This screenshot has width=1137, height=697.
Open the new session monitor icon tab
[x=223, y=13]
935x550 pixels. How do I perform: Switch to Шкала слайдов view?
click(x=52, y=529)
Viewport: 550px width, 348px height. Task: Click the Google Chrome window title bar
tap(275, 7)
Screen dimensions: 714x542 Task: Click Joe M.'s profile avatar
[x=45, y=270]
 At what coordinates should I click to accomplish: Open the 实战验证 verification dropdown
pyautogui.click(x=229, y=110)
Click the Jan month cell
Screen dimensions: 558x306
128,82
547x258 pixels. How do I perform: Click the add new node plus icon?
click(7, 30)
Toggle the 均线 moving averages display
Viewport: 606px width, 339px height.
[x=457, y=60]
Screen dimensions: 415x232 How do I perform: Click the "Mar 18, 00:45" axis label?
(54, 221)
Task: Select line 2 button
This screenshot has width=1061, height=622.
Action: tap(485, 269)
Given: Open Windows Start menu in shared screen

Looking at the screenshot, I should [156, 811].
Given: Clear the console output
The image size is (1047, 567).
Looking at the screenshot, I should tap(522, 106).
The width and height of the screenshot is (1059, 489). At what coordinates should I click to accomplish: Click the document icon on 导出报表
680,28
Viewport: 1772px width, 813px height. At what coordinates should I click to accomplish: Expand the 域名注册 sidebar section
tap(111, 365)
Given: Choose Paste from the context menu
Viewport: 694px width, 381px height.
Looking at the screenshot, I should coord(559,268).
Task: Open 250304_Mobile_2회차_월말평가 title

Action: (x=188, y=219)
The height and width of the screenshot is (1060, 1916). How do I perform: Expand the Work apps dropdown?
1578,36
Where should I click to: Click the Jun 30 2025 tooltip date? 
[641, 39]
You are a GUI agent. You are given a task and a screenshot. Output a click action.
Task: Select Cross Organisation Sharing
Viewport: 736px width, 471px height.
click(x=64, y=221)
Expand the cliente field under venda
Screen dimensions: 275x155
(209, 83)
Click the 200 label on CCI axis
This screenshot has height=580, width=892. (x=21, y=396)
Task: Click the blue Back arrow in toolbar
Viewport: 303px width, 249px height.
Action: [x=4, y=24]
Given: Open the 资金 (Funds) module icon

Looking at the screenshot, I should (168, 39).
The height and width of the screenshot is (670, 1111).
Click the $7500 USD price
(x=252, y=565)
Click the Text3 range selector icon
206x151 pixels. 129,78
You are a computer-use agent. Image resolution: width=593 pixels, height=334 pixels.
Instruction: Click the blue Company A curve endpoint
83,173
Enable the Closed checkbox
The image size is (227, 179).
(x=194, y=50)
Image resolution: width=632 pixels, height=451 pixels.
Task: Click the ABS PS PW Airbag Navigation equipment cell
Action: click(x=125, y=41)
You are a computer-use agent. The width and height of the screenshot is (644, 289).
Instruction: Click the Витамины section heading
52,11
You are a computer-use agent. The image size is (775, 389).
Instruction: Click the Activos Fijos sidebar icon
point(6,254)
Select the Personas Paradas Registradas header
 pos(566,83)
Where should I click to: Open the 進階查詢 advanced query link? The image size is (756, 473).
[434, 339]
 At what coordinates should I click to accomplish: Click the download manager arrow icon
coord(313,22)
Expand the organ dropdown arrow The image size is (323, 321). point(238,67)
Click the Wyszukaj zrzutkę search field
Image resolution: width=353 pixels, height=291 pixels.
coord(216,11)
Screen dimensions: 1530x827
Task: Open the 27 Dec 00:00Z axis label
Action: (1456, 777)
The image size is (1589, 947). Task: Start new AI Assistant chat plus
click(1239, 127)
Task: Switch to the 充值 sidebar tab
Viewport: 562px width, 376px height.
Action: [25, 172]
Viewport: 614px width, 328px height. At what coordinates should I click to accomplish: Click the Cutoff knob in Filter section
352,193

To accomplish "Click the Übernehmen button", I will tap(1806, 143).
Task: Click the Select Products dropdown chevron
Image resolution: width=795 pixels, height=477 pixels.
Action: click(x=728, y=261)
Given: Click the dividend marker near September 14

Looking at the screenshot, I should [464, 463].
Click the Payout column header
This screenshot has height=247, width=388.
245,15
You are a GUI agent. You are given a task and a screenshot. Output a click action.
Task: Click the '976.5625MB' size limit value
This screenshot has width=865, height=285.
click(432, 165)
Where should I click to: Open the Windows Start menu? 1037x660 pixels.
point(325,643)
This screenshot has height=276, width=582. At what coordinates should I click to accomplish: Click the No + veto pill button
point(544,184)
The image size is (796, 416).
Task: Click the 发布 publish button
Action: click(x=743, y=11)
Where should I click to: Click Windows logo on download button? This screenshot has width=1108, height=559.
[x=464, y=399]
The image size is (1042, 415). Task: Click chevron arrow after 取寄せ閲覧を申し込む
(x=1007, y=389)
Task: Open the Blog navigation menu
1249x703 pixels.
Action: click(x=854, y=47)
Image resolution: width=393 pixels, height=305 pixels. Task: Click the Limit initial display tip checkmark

# # # # # # #

▸ **EXERCISE TASK**:
Report how many lines of the data above contain the string "Switch". Give only the number.

▸ **FULL SOLUTION**:
2